Public administration, this old dragon, is a strange animal, that loves to abstain from greater move - which some would also call 'innovation'. There are two popular arguments to do so: 1) We never did it this way. 2) We always have been doing it that way. Consequently resulting in the same stand-still.
Now, we observe that many local administrators, personally and because of deeper insight and understanding, would like to innovate their work-place and procedures by introducing instruments like IMS. And not at least during the CHAMP e-conference 'Climate Champions', we could observe a general agreement of many diffeent actors in Europe that IMS is perhaps the most promising solution for a sustainability oriented public management for European cities, towns and regions, independent from geographical location or size. But will the EU's integrated approach and local integrated management 'fly' just by being the best-in-class instrument for managing local sustainability and climate change response? Will local governments in Europe rearrange their public management procedures towards an 'integrated approach' following the IMS example just by voluntary move? The European EMAS does so, but the main argument is 'competition', which is a valid argument for private organisations, businesses, of course. But for public administration that is used to deal with and inside a clear legal framework? We are IMS enthusiastics - and we have our doubts. The doubt lives on the fact that IMS is simply not required. There is a trap that we observe. It is the 'waiting for the other-trap'.

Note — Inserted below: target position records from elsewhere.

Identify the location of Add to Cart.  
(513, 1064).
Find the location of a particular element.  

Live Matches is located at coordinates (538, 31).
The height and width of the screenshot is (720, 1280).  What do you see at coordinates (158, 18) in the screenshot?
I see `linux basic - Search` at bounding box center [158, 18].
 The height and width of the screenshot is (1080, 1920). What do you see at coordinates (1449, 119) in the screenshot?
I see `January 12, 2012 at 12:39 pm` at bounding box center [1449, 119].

Local administrators would like to change, but don't get mandate by their politicians and CEO's. Politicians and CEO's refer to missing legal requirements and reject any voluntary spending for a transition (independent from any future gains). National governments are not really interested in developing a legal obligation (which would actually mean to change local constitution), as they expect municipal associations to oppose due to the 'old dragon phenomenon'. They refer to other European countries that do have no such obligation in their legislation. Who could then move? The European Commission. But: In 2005, the European Commission presented their idea of an obligation for integrated environmental plans for the, then, 460 European cities with more than 100,000 inhabitants. Immediately, Member states and National local government associations rejected this idea. It was, however, not for the contents, but for the principle. Member states saw problems with the subsidiarity principles, municipal associations, by default, opposed any new instrument - in their understand equal to: burden - obligatory to local governments. The old dragon waves ...
Meanwhile, we hear some administrators say: the city networks should lobby a legal requirement? Well, we do so for quite long time, actually. But with the 'waiting for the other-trap', there is no entry point, no example, and lobbying from the outside only. We are committed to carry IMS forward: by means of the European Partnership for Integrated Sustainability Management, dissemination, advocacy work. But this will help little, if not public administrations themselves move and push their politicians and Councils, Councils move and push their national associations, national associations move and push their national governments, and the national governments take a different view on cooperating with the European Commission for a new mode of multi-level integrated sustainability governance.